Data items
════════════════════
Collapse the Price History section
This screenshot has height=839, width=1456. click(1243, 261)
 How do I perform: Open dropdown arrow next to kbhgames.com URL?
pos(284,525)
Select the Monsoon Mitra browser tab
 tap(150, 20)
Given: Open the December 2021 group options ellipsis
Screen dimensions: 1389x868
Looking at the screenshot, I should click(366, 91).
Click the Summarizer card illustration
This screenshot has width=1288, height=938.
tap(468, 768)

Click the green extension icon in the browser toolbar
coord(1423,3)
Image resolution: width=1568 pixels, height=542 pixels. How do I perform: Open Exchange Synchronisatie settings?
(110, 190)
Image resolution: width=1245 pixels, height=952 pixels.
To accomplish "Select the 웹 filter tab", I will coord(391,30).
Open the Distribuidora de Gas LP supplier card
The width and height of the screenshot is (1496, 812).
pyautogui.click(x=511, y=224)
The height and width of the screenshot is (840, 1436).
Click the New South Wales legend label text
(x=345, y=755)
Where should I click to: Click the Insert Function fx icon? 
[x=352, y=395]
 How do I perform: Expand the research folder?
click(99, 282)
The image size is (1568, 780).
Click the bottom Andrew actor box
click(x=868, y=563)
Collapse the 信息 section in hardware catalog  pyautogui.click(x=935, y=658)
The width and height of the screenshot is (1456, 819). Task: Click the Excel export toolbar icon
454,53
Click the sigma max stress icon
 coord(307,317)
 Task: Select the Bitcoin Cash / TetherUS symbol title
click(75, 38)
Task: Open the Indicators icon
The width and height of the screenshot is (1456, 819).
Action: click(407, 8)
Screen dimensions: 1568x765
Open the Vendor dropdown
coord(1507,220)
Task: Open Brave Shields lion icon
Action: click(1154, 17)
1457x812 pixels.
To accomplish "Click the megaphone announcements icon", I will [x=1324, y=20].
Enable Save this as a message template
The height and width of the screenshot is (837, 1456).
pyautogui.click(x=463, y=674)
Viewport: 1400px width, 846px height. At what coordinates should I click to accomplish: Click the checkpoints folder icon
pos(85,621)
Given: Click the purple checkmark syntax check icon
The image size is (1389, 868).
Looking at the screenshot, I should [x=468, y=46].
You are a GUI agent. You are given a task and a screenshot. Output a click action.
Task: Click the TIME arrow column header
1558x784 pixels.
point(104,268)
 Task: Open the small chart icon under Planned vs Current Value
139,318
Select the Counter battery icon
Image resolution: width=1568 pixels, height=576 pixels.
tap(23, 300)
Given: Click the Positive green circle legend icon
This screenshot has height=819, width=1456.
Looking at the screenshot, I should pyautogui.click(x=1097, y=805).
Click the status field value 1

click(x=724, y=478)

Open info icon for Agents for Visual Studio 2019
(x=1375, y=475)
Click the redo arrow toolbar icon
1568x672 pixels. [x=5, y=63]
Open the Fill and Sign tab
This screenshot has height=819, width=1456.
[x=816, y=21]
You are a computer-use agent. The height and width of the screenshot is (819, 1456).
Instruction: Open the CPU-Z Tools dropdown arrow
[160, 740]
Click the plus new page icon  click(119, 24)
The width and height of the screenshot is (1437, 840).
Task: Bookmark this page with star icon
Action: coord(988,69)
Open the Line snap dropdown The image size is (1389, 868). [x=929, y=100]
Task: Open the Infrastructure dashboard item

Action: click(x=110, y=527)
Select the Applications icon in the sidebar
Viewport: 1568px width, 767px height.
════════════════════
About this exercise: Taking the records above, retype every line from the one with "Screen dimensions: 1389x868" down to the one with "Screen dimensions: 1568x765", exactly and with nothing else.

Response to this exercise:
Screen dimensions: 1389x868
Looking at the screenshot, I should click(366, 91).
Click the Summarizer card illustration
This screenshot has width=1288, height=938.
tap(468, 768)

Click the green extension icon in the browser toolbar
coord(1423,3)
Image resolution: width=1568 pixels, height=542 pixels. How do I perform: Open Exchange Synchronisatie settings?
(110, 190)
Image resolution: width=1245 pixels, height=952 pixels.
To accomplish "Select the 웹 filter tab", I will coord(391,30).
Open the Distribuidora de Gas LP supplier card
The width and height of the screenshot is (1496, 812).
pyautogui.click(x=511, y=224)
The height and width of the screenshot is (840, 1436).
Click the New South Wales legend label text
(x=345, y=755)
Where should I click to: Click the Insert Function fx icon? 
[x=352, y=395]
 How do I perform: Expand the research folder?
click(99, 282)
The image size is (1568, 780).
Click the bottom Andrew actor box
click(x=868, y=563)
Collapse the 信息 section in hardware catalog  pyautogui.click(x=935, y=658)
The width and height of the screenshot is (1456, 819). Task: Click the Excel export toolbar icon
454,53
Click the sigma max stress icon
 coord(307,317)
 Task: Select the Bitcoin Cash / TetherUS symbol title
click(75, 38)
Task: Open the Indicators icon
The width and height of the screenshot is (1456, 819).
Action: click(407, 8)
Screen dimensions: 1568x765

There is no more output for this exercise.